When we were in Spain last fall, we found ourselves a just outside the Parc de la Ciutadella around lunch time. We ended up having lunch at a sidewalk cafe called Itaka Taverneta. It was a nice little place where it turned out our waitress was an American ex=pat. The menu was a mix of ‘international’ small plates, and one that we choose was a ”Greek” wrap with halloumi cheese. Super simple, and super tasty. I knew I’d be making this when I got home.

This wrap has now made its way into our “regular” meal rotation, and it offers the perfect antidote to our current no mess situation while not compromising taste. While I typically make the hummus, tzatziki, and pesto from scratch, you can make this dish using store bought varieties of all of them the keep it quick,


That’s what I’ve done here for simplicity's sake, but also to show that you can build a Mediterranean dish with store bought ingredients.

If you’ve never had halloumi cheese, you owe to yourself to give it a try. It is the original ‘grilled cheese’! It has a much higher melting point than most any other cheese, so it lends itself nicely to grilling or pan frying. You end up with a nice, crisp outside and a smooth creamy inside. You can have it uncooked too, and it has a distinctive ‘squeaky’ sound while eating it that way.
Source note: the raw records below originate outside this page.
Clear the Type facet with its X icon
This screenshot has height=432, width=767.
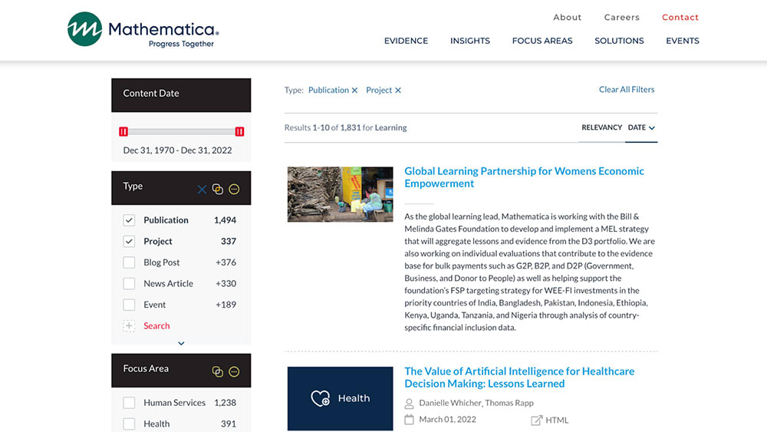tap(202, 190)
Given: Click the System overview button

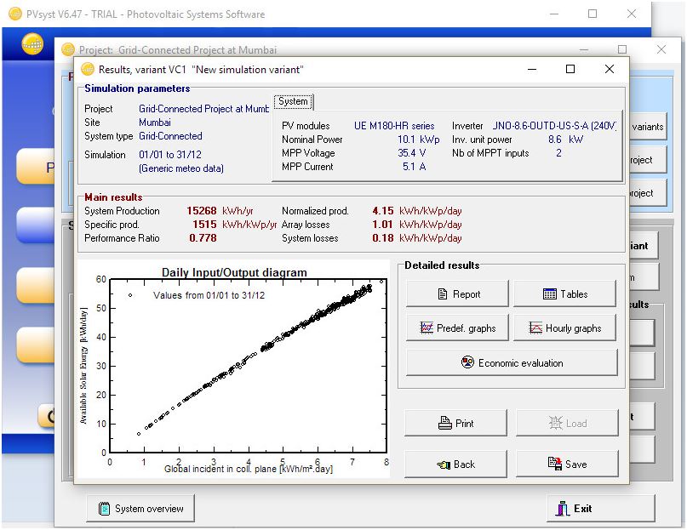Looking at the screenshot, I should (140, 509).
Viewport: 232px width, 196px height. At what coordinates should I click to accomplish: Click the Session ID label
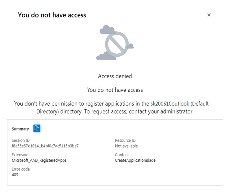tap(21, 140)
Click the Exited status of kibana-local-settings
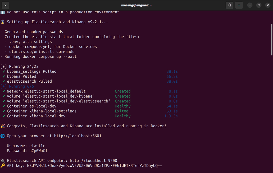The height and width of the screenshot is (173, 273). [121, 111]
I can find it at all of our local grocery stores, although I prefer the one from a local Halal market the best.


Most of the halloumi I’ve found in US markets is produced in Cyprus. Typically made from either a blend of goat and sheep milk you can also find it in a sheep milk only variety (which I need, because I’m allergic to goat dairy). Heat a pan to medium high heat, cut the cheese into thick slices, brush both sides with a bit of olive oil, and grill in the pan for about 3 - 4 minutes per sided. Crispy on the outside, creamy on the inside!


Another nice thing about this dish is how easy it lends itself to variations. We have tried it with different flavored hummus (I’m partial to roasted red pepper hummus). We have added meat -- sliced turkey or grilled chicken are nice compliments. Other good additions have been falafel, tabbouleh, or grilled veggies. The key for us has always been to keep the halloumi/tzatziki/hummus trio as the underlying base, and the rest is up to your imagination. Enjoy!!